The present case was diagnosed as CML at early stage of disease without manifestation of leukocytosis. Corticosteroid therapy for ITP resulted in only a limited response. After the start of TKI therapy, persistent thrombocytopenia was improved, enabling discontinuation of corticosteroid therapy.

If TKI was also effective for ITP, one possible mechanism would be the immunosuppression by its off-target effects. TKIs have various immunological off-target effects, modulating protein tyrosine kinases involved in key signaling pathways in both effector and regulatory immune cells [8]. For instance, imatinib has been shown to inhibit the differentiation of dendritic cells and induction of primary cytotoxic T-lymphocyte response mediated via reduced phosphorylation of AKT/PKB and nuclear accumulation of NF-κB [9, 10]. Another study has presented the impairment of FLT3L-mediated dendritic cell expansion by imatinib [11]. TKIs have also been shown to induce the impairment of B cell signaling and survival through inhibition of Bruton’s tyrosine kinase phosphorylation, leading to the reduction in the numbers of IgM-producing memory B cells and the humoral responses to influenza and pneumococcal vaccination [12]. Furthermore, studies have reported that imatinib inhibits T cell proliferation through the inhibition of LCK and ERK1/2 phosphorylation and NF-κB activation [13] and induces T cell lymphopenia through the inhibition of STAT5 phosphorylation in response to IL-7 signaling [14]. In our case, these immunosuppressive effects of TKI might have suppressed autoimmune response, leading to the improvement of ITP.

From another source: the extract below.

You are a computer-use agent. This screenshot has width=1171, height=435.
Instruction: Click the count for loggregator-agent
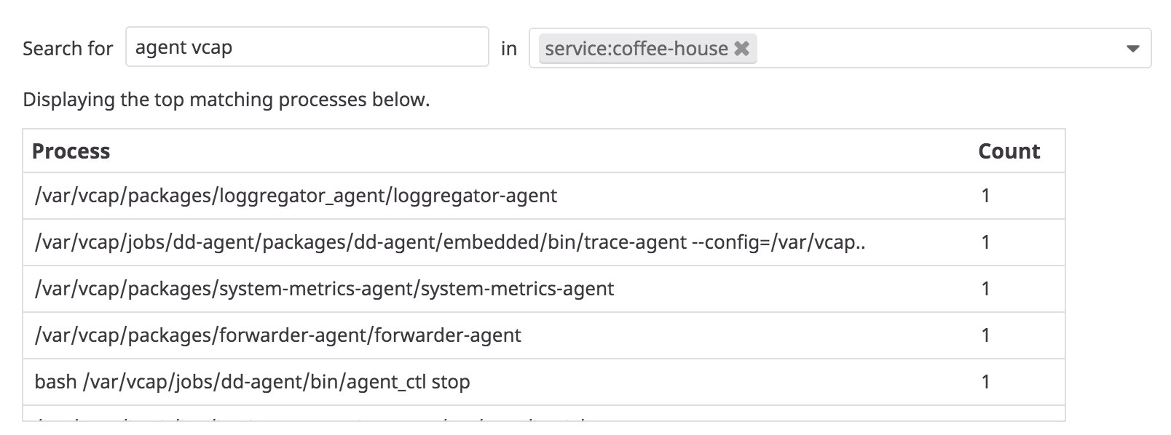click(x=985, y=196)
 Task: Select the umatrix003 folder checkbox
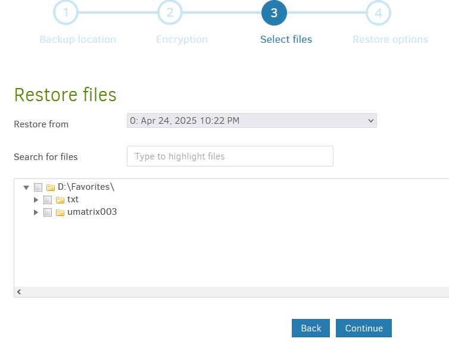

The previous study revealed that Ph chromosomes were found in myeloid cells and in most B cells, but not in mature T cells or natural killer cells in CML, although multipotent hematopoietic stem cells were affected in the disease [15]. In the present case, ITP preceded the onset of CML and subsequently occurring coexistence of ITP and CML suggested that autoreactive B cells survived even after hematopoietic and immune systems were substituted by the CML clone. It was not determined whether CML cells had enhanced pathological immunoreaction by BCR-ABL1 tyrosine kinase or not. However, the possibility would be postulated that reconstitution of immune systems after TKI therapy had exerted favorable effects on ITP as an alternative explanation for disease improvement. Additionally, if anti-tumor immunoreaction against CML cells induced or enhanced anti-platelet autoimmunity, cancellation of that with TKI therapy would be another reason for improvement of ITP.

Coexistence of CML and autoimmune disease may be a rare, but recurrent situation. Further investigation is needed for treatment of patients with such complications and accumulation of such rare cases could be useful for developing novel treatments for refractory ITP.